■ **Problem to work on**
Transcribe exactly the lines that begin the material and continue through the line containing "Necessary (86, 2336)". Leave out whatever follows.

*** Study material ***

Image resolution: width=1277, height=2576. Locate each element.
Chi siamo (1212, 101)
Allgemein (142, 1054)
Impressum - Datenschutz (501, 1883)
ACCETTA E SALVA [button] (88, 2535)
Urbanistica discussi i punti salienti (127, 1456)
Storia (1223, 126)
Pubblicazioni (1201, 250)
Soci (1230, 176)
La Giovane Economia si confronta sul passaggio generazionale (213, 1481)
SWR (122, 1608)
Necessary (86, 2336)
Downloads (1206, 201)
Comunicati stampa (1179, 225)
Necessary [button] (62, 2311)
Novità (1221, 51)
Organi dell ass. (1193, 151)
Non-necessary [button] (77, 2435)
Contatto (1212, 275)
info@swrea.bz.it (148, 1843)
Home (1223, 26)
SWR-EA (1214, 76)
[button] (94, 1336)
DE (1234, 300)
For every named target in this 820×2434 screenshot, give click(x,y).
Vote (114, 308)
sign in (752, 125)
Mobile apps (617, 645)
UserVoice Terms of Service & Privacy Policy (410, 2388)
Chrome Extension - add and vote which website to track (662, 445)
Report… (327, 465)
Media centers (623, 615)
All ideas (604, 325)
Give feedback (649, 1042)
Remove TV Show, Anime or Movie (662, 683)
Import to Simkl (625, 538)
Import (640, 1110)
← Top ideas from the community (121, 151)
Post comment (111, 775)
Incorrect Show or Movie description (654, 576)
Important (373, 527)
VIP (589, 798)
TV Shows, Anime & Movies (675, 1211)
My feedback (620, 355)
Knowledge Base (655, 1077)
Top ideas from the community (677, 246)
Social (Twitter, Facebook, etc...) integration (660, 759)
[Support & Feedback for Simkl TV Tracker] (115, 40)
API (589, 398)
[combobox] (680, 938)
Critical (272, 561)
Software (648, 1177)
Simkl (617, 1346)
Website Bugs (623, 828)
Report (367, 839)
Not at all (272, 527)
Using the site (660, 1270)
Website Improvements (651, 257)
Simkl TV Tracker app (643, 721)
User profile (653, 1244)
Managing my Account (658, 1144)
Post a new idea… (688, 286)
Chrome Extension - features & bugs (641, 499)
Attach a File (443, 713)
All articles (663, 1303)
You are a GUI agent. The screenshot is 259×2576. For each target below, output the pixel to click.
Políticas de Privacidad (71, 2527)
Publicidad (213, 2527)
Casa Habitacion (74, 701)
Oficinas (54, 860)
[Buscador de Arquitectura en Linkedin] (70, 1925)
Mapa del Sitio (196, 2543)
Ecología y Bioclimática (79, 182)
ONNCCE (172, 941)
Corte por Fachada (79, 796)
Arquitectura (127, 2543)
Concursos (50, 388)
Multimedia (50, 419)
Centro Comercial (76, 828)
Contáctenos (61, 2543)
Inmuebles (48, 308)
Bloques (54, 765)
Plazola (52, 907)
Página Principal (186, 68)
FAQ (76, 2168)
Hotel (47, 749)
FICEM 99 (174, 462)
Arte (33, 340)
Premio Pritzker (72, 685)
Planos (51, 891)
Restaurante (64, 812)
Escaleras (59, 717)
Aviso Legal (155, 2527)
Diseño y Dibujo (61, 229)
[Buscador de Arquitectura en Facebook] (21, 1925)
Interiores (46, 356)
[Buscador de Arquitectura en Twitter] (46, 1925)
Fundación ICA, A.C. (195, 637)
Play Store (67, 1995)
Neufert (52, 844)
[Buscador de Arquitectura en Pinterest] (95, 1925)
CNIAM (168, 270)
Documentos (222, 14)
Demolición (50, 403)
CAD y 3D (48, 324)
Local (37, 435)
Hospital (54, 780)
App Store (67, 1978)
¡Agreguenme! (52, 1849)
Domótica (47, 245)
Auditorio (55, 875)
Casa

*** End of Study material ***

■ **Your solution**
Image resolution: width=1277, height=2576. Locate each element.
Chi siamo (1212, 101)
Allgemein (142, 1054)
Impressum - Datenschutz (501, 1883)
ACCETTA E SALVA [button] (88, 2535)
Urbanistica discussi i punti salienti (127, 1456)
Storia (1223, 126)
Pubblicazioni (1201, 250)
Soci (1230, 176)
La Giovane Economia si confronta sul passaggio generazionale (213, 1481)
SWR (122, 1608)
Necessary (86, 2336)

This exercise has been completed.